• [What this task involves] Retype each line below precisely and omit all images.

━━━ Working data

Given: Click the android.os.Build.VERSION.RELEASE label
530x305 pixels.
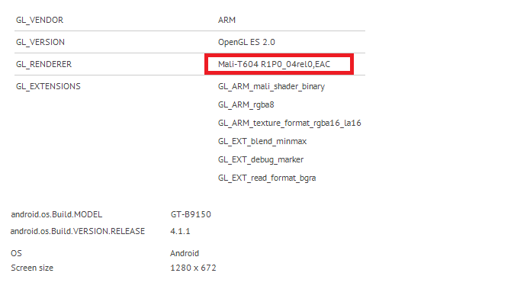Looking at the screenshot, I should click(78, 230).
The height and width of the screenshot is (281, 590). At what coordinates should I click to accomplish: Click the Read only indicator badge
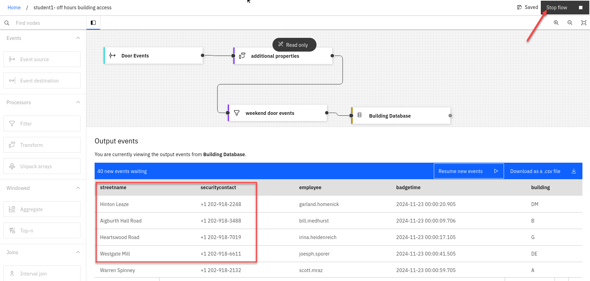(x=294, y=45)
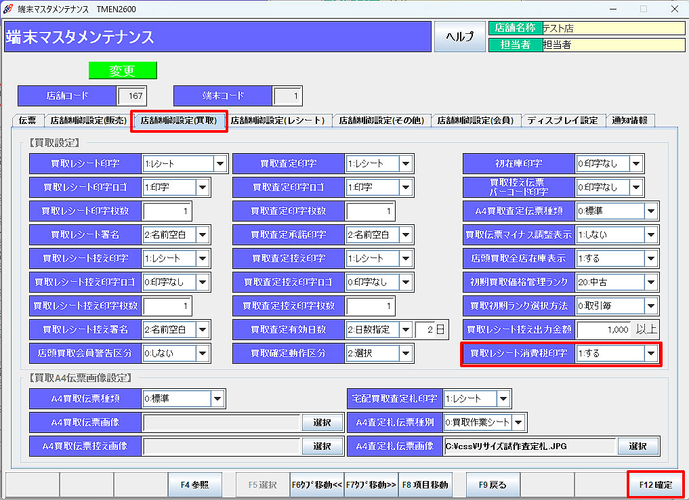The height and width of the screenshot is (500, 689).
Task: Open the 買取確定動作区分 dropdown
Action: click(x=405, y=353)
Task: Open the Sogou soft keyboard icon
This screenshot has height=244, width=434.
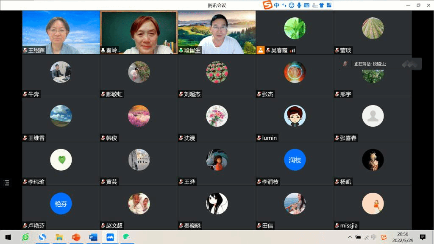Action: pos(306,5)
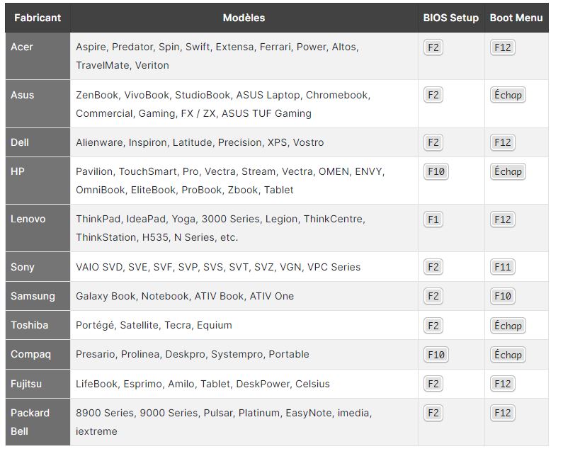The width and height of the screenshot is (563, 456).
Task: Click the F12 Boot Menu key for Fujitsu
Action: tap(503, 384)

━━━━━━

• [Solution]
Given: Click the android.os.Build.VERSION.RELEASE label
530x305 pixels.
Looking at the screenshot, I should click(78, 230).
The height and width of the screenshot is (281, 590). At what coordinates should I click to accomplish: Click the Read only indicator badge
(x=294, y=45)
The height and width of the screenshot is (500, 689).
Task: Open the 買取確定動作区分 dropdown
Action: click(x=405, y=353)
Task: Open the Sogou soft keyboard icon
This screenshot has height=244, width=434.
Action: pos(306,5)
The width and height of the screenshot is (563, 456).
Task: Click the F12 Boot Menu key for Fujitsu
Action: tap(503, 384)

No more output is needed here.